Aquella noche soñé que una pequeña araña paseaba por mi ojo, se detenía y empezaba a fabricar su tela. Desperté sobrecogido. Abrí la puerta del armario y estudié el aspecto del ojo en el espejo. La araña seguía allí y había capturado un mosquito al que envolvía con un hilo blanco. Cuando terminó, oí ladrar a un perro y desperté de verdad. El perro volvió a ladrar y me pareció que aguardaba en la puerta de casa. Me levanté y me asomé a la ventana. La calle estaba a oscuras, pero algo que no era un perro se movió abajo. Escuché una queja. Volví a la cama y me tapé la cabeza con la sábana Mientras intentaba dormirme de nuevo, hice memoria de los ríos más importantes de España, de sus cabos, golfos y el nombre de todas las provincias, y cuando acabé, intenté recordar los reyes godos. Me quedé en blanco. No lograba recordar ninguno. Al día siguiente, antes de salir para la escuela, logré recordarlos.

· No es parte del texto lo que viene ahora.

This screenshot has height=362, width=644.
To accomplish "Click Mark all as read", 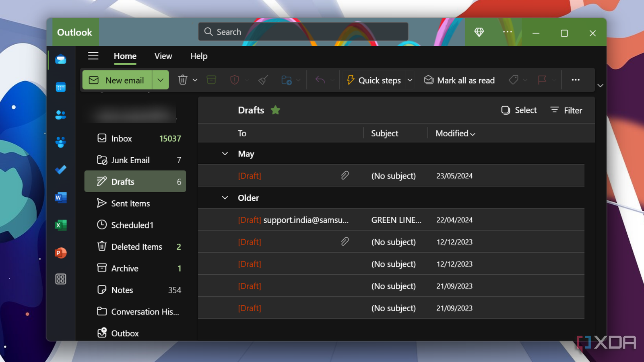I will 459,80.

Con aquellos nombres enrevesados, pensé, cualquiera de ellos podía estar buscando la noche anterior su cena bajo mi ventana, consistente en una trucha, una pera, una araña … un niño descuidado, quién sabe qué. De camino a la escuela me asomé a la acequia donde había arrojado las peras. Estaban en el fondo, medio ocultas por una capa de lodo, y parecían las tetas de mi hermana. 

Basado en la fotografía del artículo ‘Pinocho y la Enciclopedia Álvarez’ aparecido en LNC el once de enero de 2022.